EXERCISE BRIEF -
Begin at the line that has "This screenshot has width=1456, height=828.", stop after the line that has "the key icon", and print exactly those lines from the records below, without any pictures.

Start of AVAILABLE DATA

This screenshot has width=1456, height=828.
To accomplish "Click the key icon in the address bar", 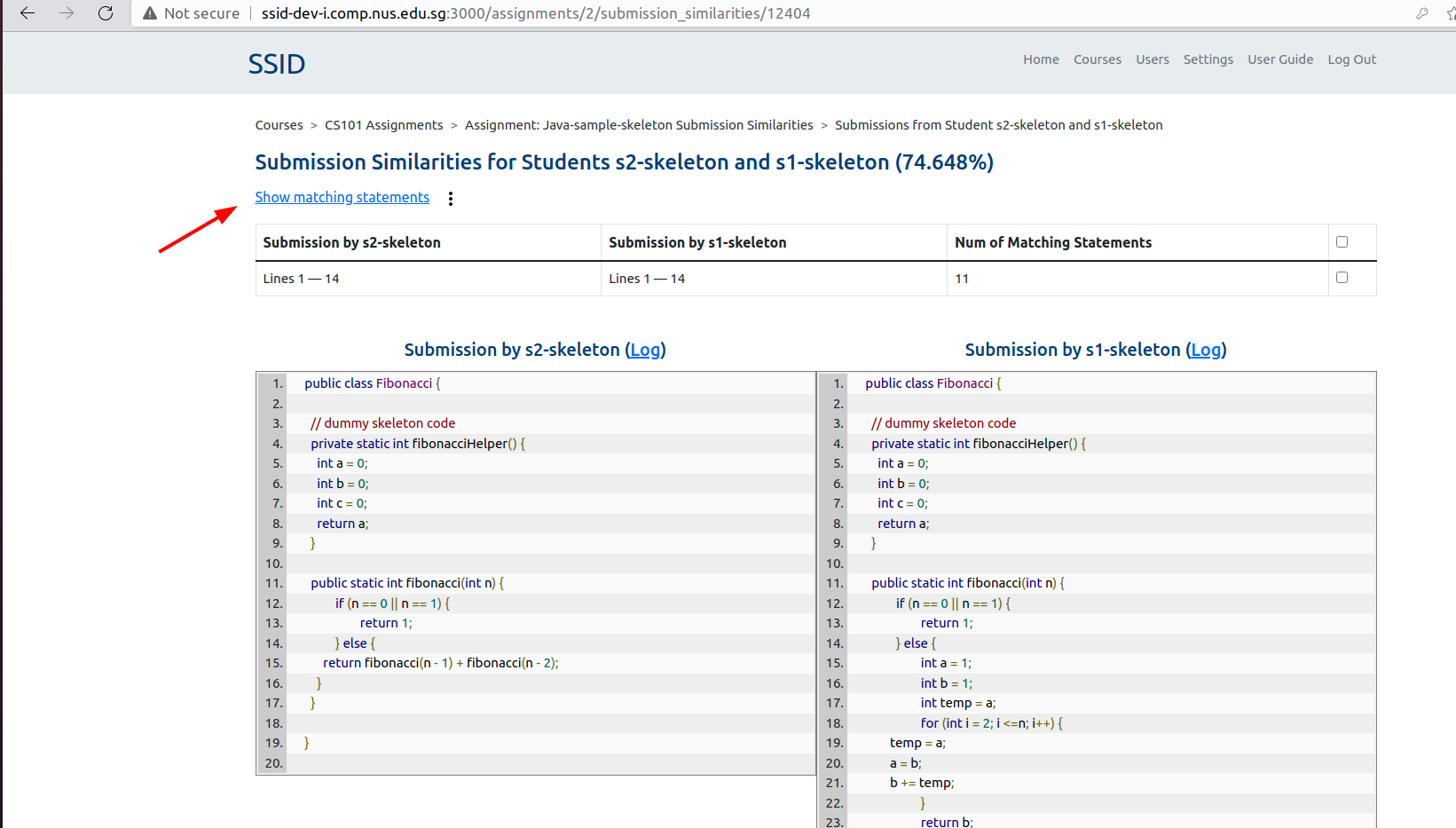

End of AVAILABLE DATA
Start of AVAILABLE DATA

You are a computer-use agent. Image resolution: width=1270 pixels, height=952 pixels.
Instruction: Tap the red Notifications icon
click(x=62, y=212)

End of AVAILABLE DATA
Start of AVAILABLE DATA

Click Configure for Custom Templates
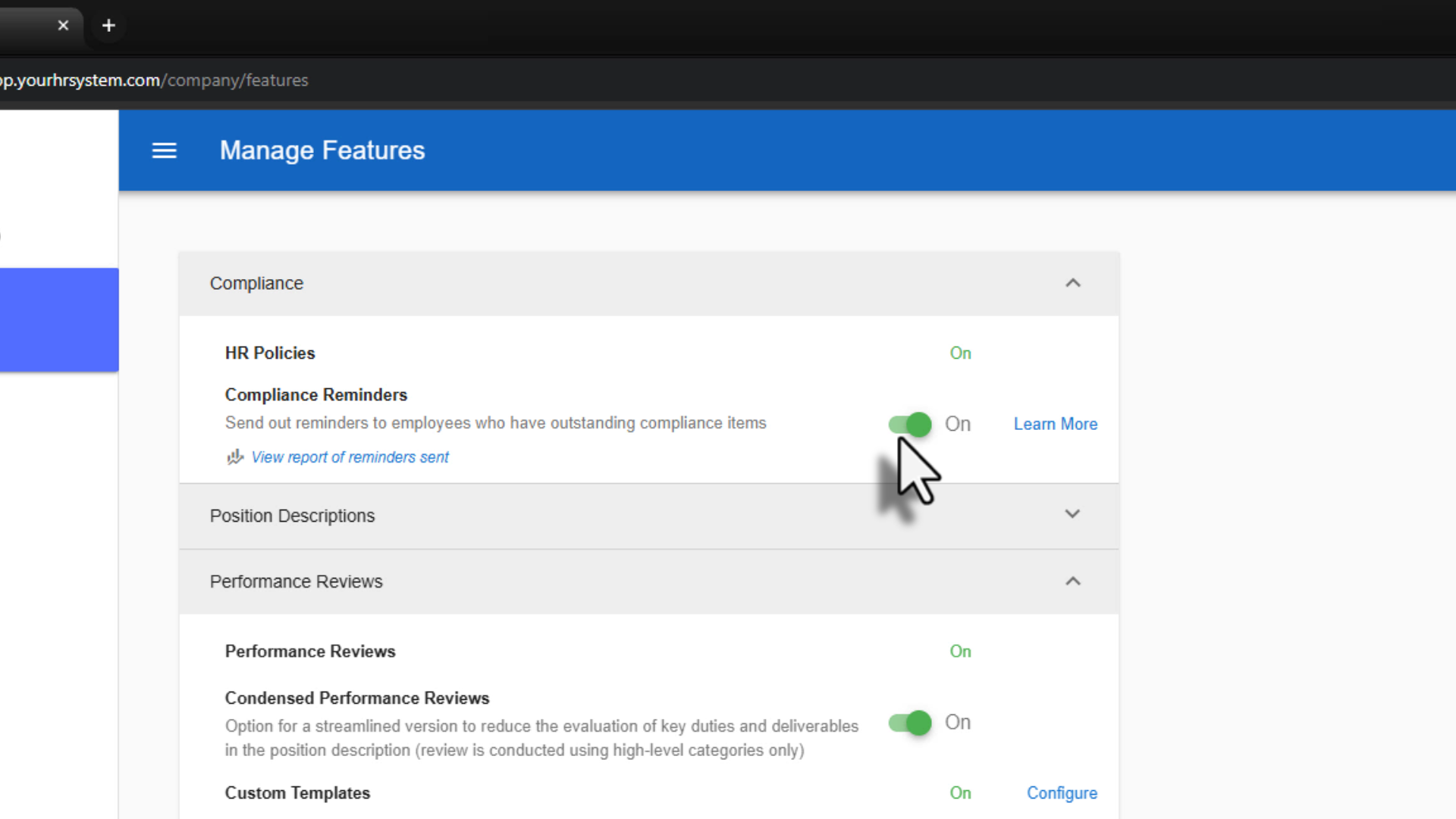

End of AVAILABLE DATA

EXERCISE OUTPUT -
This screenshot has width=1456, height=828.
To accomplish "Click the key icon in the address bar", 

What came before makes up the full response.